Stop passing search query local node fanout through transport layer #122669

original-brownbear · 2025-02-15T07:05:08Z

We don't need to go through all the steps in the transport layer for executing query work on the local node. Doing so adds considerable overhead. E.g. with security enabled, the amount of work on transport threads goes up by about 4x for local only searches in the geonames track. The simpler a query is to rewrite and can-match and the more shards are queried on the local node, the more pronounced the overhead is in practice.

I think the win is entirely evident and it's a relatively trivial change from the search perspective (note though that some of the sub-tasks aren't a thing anymore which IMO is both a performance win and entirely cosmetic from the user's perspective), but we need a review/ok from the security team here.

We don't need to go through all the steps in the transport layer for executing query work on the local node. Doing so adds considerable overhead. E.g. with security enabled, the amount of work on transport threads goes up by about 4x for local only searches in the `geonames` track. The simpler a query is to rewrite and can-match and the more shards are queried on the local node, the more pronounced the overhead is in practice.

elasticsearchmachine · 2025-02-15T07:05:31Z

Pinging @elastic/es-search-foundations (Team:Search Foundations)

javanna · 2025-02-15T22:19:48Z

server/src/main/java/org/elasticsearch/action/search/SearchQueryThenFetchAsyncAction.java

+        var searchTransport = getSearchTransport();
+        var task = getTask();
+        if (searchTransport.transportService().getLocalNodeConnection() == connection) {
+            searchService.executeQueryPhase(request, task, listener);


out of curiosity: if we do this, why do it only for the query phase? Also, couldn't this conditional be added to the sendExecuteQuery method instead? What kind of overhead does this save? I can imagine that this is a pretty common pattern, or is search the edge case?

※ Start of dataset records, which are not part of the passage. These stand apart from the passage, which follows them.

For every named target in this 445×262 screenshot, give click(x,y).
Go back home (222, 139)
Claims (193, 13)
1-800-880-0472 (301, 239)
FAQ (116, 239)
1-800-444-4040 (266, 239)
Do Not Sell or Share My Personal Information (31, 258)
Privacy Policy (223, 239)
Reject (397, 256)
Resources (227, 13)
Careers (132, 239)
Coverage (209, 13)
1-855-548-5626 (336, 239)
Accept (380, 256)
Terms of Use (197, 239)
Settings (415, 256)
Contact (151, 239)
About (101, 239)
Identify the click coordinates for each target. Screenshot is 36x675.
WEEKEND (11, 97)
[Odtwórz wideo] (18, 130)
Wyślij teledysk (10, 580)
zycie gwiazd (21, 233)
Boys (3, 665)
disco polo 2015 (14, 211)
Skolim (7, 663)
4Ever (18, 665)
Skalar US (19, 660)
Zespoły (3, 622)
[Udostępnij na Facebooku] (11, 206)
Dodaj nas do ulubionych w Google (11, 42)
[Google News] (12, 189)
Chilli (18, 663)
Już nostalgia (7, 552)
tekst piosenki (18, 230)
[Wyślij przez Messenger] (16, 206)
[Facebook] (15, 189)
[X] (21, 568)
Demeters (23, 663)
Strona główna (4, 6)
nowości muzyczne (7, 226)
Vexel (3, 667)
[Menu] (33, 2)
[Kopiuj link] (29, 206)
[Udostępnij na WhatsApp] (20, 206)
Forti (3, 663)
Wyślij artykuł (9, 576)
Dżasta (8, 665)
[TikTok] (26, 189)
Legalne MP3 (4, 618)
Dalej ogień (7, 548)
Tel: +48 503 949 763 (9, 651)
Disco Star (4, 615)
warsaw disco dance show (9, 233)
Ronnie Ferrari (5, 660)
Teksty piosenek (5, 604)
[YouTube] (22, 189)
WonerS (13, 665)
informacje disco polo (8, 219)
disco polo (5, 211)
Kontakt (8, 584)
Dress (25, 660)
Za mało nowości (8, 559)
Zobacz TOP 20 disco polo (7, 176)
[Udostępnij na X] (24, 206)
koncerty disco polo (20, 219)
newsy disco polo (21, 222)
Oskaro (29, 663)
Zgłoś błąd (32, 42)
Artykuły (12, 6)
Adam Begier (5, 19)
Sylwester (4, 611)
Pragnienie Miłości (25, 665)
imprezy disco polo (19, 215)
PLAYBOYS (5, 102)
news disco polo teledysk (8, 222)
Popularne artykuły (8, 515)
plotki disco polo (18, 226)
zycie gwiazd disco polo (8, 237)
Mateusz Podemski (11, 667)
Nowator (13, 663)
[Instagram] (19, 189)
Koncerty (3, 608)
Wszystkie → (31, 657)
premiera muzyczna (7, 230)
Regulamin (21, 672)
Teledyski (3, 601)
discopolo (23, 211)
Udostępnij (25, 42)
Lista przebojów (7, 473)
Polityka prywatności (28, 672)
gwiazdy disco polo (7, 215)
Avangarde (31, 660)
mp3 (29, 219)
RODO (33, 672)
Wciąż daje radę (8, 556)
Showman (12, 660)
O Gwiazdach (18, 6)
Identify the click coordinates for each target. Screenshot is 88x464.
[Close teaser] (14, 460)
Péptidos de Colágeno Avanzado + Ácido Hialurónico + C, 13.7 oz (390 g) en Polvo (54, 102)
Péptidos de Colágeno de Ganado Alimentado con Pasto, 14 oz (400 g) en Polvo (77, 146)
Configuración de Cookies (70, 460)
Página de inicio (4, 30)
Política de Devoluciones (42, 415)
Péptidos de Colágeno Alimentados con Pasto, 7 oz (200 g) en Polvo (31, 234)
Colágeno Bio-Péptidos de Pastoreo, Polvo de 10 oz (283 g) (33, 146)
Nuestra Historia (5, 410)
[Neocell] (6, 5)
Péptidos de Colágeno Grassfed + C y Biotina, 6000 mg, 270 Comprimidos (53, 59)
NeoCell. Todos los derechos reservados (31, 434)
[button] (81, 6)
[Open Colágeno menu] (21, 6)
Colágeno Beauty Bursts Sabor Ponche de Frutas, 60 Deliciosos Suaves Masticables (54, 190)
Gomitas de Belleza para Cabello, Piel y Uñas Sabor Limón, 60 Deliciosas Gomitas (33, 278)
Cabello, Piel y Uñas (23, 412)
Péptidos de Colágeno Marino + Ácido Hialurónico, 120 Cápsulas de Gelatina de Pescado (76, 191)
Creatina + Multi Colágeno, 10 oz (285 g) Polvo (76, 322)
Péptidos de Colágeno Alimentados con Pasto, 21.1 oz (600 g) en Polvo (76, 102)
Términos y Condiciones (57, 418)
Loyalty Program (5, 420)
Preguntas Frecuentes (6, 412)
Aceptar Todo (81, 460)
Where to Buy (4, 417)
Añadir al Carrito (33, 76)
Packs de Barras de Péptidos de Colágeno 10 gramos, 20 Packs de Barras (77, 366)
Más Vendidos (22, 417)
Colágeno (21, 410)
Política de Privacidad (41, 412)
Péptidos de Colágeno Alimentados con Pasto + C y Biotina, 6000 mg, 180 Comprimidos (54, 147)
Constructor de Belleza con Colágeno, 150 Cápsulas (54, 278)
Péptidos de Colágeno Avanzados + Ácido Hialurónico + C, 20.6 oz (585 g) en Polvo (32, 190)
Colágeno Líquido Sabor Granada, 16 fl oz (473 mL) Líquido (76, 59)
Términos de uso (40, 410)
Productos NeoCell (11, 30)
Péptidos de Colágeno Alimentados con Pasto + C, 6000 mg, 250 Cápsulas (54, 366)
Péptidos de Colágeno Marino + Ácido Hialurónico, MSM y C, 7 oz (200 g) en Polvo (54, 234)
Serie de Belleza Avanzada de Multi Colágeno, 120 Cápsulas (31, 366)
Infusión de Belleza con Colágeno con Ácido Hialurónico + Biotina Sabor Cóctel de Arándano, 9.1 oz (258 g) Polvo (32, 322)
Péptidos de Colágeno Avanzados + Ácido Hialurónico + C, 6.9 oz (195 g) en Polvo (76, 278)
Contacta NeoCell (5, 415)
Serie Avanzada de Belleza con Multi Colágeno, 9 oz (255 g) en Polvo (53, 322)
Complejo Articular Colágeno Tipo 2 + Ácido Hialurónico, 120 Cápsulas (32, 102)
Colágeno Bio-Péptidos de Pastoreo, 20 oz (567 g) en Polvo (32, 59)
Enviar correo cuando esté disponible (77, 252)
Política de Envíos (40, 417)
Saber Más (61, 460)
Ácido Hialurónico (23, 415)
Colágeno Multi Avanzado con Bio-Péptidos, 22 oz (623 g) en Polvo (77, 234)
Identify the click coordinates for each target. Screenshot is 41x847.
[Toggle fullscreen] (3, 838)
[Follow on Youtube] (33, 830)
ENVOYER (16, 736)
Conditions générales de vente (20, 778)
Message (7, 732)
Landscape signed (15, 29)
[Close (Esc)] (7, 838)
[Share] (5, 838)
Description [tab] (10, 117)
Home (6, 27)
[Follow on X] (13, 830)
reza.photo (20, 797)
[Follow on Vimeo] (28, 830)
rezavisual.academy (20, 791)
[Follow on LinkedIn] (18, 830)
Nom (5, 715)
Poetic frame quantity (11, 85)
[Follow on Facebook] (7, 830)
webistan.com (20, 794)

Hmm good question. I guess I only noticed this in benchmarks for search and for the query phase specifically. For fetch it's not super visible since you don't hit so many shards mostly and for bulk indexing you still have per-shard bulks so the cost isn't in that.
I first noticed this with batched execution where the overhead becomes super visible but it's equally visible without it for large data nodes that do coordination work already (or if queries are heavy, like a large terms query or some geo stuff or so).
The overhead saved is 1. all the lookups in the transport layer, lots of listener wrapping, child-task registration and most importantly security.
But :) that's why I need a review from security here I think. Functionally I think security still works the same way if not more efficiently. All tests pass because we auth the top level search request. DLS/FLS are applied as well but somehow those cache assertions needed adjustment and seemingly we do use the cache more now and I can't explain why.
the security overhead is considerable here, it's well in excess of the can_match cost for most rally runs it seems :O

It's this (couldn't zoom out further :P)

vs this

and on a transport thread.

javanna · 2025-02-15T22:20:22Z

server/src/main/java/org/elasticsearch/search/SearchService.java

+            shard = getShard(request);
+        } catch (RuntimeException e) {
+            listener.onFailure(e);
+            return;


what is this additional catch fixing? Is it a bug that you observed?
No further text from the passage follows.